AAPL was a drag on the Nasdaq after confirming Tim Cook will step down as CEO on September 1. Bank of America framed the transition as "coming from a position of strength," but the stock still finished lower as the succession overhang will linger through summer.

GE and RTX both slid despite Q1 top- and bottom-line beats — a familiar pattern this cycle, where aerospace names are getting sold on in-line guidance regardless of the headline number.

Macro

Kevin Warsh's Senate Banking Committee confirmation hearing for Fed Chair dominated the morning tape. Warsh told senators he would not be a "sock puppet" for the White House and said the president had never asked him to pre-commit to a rate path. He floated a "new framework" for inflation targeting but stayed light on specifics.

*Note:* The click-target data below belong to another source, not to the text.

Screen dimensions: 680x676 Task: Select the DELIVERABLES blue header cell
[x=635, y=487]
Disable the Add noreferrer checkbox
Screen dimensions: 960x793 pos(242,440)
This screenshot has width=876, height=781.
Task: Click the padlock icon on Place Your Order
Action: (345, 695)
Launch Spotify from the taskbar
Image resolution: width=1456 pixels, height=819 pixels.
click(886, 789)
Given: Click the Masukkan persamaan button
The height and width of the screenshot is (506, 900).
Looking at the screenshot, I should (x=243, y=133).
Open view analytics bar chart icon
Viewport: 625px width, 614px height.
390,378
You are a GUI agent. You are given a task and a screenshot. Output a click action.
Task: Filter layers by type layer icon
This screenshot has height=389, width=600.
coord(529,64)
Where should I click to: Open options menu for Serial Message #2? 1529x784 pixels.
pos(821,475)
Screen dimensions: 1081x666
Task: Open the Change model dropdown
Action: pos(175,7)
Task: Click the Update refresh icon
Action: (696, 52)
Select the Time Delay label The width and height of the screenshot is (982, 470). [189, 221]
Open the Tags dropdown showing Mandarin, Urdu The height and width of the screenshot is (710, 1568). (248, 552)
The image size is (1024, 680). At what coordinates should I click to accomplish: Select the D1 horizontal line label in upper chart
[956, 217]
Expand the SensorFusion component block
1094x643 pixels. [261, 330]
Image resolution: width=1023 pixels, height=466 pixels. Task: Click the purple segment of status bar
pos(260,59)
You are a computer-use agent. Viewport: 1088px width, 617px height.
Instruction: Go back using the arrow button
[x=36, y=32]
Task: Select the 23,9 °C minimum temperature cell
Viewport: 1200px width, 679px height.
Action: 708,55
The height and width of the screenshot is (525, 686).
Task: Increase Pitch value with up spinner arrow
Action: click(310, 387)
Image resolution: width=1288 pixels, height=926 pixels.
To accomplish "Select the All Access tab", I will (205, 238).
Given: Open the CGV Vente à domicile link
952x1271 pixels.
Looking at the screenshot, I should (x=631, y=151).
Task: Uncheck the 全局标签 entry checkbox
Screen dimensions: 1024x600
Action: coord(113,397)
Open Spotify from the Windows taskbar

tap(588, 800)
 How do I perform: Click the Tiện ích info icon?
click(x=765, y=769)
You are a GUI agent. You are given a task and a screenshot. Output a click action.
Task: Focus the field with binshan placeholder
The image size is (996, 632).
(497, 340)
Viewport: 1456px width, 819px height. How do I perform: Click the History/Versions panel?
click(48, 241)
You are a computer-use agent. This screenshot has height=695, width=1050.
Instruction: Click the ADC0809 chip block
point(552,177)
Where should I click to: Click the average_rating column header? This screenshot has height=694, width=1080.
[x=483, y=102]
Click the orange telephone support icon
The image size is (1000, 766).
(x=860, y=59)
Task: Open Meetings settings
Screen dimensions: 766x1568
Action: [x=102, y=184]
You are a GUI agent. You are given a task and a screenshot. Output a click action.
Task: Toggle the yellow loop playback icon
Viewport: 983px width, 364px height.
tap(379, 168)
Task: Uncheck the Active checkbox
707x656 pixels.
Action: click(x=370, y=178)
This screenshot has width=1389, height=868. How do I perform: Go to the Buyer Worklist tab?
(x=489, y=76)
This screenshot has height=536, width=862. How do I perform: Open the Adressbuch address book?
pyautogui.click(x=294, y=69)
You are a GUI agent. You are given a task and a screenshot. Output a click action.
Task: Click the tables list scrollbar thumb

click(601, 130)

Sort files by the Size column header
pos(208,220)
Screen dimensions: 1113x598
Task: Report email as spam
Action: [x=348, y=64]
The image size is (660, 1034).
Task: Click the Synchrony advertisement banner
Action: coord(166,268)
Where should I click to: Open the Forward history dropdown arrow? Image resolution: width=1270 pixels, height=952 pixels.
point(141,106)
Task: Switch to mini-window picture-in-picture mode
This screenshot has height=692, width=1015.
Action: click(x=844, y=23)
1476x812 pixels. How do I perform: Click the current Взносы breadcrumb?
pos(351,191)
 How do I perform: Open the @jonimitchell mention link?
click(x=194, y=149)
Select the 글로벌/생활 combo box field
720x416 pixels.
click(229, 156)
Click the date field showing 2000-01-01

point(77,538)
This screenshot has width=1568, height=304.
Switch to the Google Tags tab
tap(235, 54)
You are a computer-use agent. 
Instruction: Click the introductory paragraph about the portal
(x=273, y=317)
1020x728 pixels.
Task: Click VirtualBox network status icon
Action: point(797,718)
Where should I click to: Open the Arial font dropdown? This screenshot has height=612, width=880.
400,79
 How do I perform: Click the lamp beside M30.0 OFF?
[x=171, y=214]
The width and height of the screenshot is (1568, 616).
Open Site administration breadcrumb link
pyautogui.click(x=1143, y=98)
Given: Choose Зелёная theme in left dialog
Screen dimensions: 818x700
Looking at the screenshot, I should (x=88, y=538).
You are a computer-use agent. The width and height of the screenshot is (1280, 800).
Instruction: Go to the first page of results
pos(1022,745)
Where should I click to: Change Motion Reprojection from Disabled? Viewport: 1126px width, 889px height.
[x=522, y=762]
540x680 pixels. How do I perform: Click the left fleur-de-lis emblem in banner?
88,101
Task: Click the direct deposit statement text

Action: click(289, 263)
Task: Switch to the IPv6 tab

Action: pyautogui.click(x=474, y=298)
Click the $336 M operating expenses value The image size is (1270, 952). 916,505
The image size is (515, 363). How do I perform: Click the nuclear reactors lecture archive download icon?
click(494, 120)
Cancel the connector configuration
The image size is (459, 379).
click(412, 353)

The 10-year Treasury yield climbed 4 basis points to 4.29% as the ADP weekly jobs print and stronger-than-expected March retail sales gave hawks fresh ammunition to trim rate-cut expectations. Fed funds futures now price roughly 1.5 cuts through year-end, down from nearly two cuts a week ago.

Geopolitics did the rest of the work. Reports that US-Iran back-channels had stalled pulled risk assets off their morning highs — the S&P was briefly green before the ceasefire headlines hit mid-afternoon.

What to Watch Tomorrow

TSLA reports Q1 after the close with the Street looking for $0.25 EPS on $22.27B revenue; BA, IBM, and T also print, and the ceasefire clock runs out at midday.